▶ Task statement:
Please switch "The image size is" to "The image dimensions are" everywhere it appears in the records below, and give the lines back with nothing else changed.

▶ Given data:
-----

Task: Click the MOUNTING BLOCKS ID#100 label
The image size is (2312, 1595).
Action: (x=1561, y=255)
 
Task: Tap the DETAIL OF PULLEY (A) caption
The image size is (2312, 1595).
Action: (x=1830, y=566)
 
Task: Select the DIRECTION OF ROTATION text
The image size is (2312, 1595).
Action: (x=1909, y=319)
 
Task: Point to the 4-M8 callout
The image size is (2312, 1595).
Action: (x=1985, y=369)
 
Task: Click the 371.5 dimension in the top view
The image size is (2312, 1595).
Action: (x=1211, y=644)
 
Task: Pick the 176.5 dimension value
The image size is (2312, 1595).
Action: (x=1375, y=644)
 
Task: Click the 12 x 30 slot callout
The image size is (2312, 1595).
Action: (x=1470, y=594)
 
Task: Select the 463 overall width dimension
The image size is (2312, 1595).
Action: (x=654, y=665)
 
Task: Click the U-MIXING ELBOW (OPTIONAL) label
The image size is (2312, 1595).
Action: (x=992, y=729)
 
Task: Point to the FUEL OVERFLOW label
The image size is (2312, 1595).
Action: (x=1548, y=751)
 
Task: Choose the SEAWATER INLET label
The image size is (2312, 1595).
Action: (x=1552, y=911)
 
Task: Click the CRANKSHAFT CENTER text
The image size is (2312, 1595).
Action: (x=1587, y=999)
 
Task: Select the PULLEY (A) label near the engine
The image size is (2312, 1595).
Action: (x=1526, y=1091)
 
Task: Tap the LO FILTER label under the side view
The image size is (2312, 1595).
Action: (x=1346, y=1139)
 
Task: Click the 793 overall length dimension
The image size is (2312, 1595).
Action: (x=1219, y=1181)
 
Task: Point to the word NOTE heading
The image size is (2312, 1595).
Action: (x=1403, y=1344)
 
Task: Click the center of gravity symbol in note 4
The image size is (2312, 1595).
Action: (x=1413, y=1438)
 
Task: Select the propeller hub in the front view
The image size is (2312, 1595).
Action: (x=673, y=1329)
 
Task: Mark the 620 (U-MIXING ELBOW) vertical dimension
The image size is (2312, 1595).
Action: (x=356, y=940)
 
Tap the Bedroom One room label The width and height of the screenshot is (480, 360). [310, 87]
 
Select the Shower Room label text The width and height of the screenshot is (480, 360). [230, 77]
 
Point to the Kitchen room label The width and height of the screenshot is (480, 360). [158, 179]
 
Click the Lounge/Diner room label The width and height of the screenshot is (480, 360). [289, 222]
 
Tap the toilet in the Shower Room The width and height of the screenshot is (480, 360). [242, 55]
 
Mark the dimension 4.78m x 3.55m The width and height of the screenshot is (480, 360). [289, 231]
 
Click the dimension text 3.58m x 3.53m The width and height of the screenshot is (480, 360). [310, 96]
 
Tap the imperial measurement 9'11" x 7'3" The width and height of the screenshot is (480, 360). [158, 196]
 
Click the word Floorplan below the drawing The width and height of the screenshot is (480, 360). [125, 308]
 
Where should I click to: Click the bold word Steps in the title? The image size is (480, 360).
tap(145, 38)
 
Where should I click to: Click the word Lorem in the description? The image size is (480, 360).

-----

▶ Result of this exercise:
Task: Click the MOUNTING BLOCKS ID#100 label
The image dimensions are (2312, 1595).
Action: (x=1561, y=255)
 
Task: Tap the DETAIL OF PULLEY (A) caption
The image dimensions are (2312, 1595).
Action: (x=1830, y=566)
 
Task: Select the DIRECTION OF ROTATION text
The image dimensions are (2312, 1595).
Action: (x=1909, y=319)
 
Task: Point to the 4-M8 callout
The image dimensions are (2312, 1595).
Action: (x=1985, y=369)
 
Task: Click the 371.5 dimension in the top view
The image dimensions are (2312, 1595).
Action: (x=1211, y=644)
 
Task: Pick the 176.5 dimension value
The image dimensions are (2312, 1595).
Action: (x=1375, y=644)
 
Task: Click the 12 x 30 slot callout
The image dimensions are (2312, 1595).
Action: (x=1470, y=594)
 
Task: Select the 463 overall width dimension
The image dimensions are (2312, 1595).
Action: (x=654, y=665)
 
Task: Click the U-MIXING ELBOW (OPTIONAL) label
The image dimensions are (2312, 1595).
Action: (x=992, y=729)
 
Task: Point to the FUEL OVERFLOW label
The image dimensions are (2312, 1595).
Action: (x=1548, y=751)
 
Task: Choose the SEAWATER INLET label
The image dimensions are (2312, 1595).
Action: (x=1552, y=911)
 
Task: Click the CRANKSHAFT CENTER text
The image dimensions are (2312, 1595).
Action: (x=1587, y=999)
 
Task: Select the PULLEY (A) label near the engine
The image dimensions are (2312, 1595).
Action: (x=1526, y=1091)
 
Task: Tap the LO FILTER label under the side view
The image dimensions are (2312, 1595).
Action: (x=1346, y=1139)
 
Task: Click the 793 overall length dimension
The image dimensions are (2312, 1595).
Action: (x=1219, y=1181)
 
Task: Point to the word NOTE heading
The image dimensions are (2312, 1595).
Action: (x=1403, y=1344)
 
Task: Click the center of gravity symbol in note 4
The image dimensions are (2312, 1595).
Action: (x=1413, y=1438)
 
Task: Select the propeller hub in the front view
The image dimensions are (2312, 1595).
Action: (x=673, y=1329)
 
Task: Mark the 620 (U-MIXING ELBOW) vertical dimension
The image dimensions are (2312, 1595).
Action: (x=356, y=940)
 
Tap the Bedroom One room label The width and height of the screenshot is (480, 360). [310, 87]
 
Select the Shower Room label text The width and height of the screenshot is (480, 360). [230, 77]
 
Point to the Kitchen room label The width and height of the screenshot is (480, 360). [158, 179]
 
Click the Lounge/Diner room label The width and height of the screenshot is (480, 360). [289, 222]
 
Tap the toilet in the Shower Room The width and height of the screenshot is (480, 360). [242, 55]
 
Mark the dimension 4.78m x 3.55m The width and height of the screenshot is (480, 360). [289, 231]
 
Click the dimension text 3.58m x 3.53m The width and height of the screenshot is (480, 360). [310, 96]
 
Tap the imperial measurement 9'11" x 7'3" The width and height of the screenshot is (480, 360). [158, 196]
 
Click the word Floorplan below the drawing The width and height of the screenshot is (480, 360). [125, 308]
 
Where should I click to: Click the bold word Steps in the title? The image dimensions are (480, 360).
tap(145, 38)
 
Where should I click to: Click the word Lorem in the description? The image dimensions are (480, 360).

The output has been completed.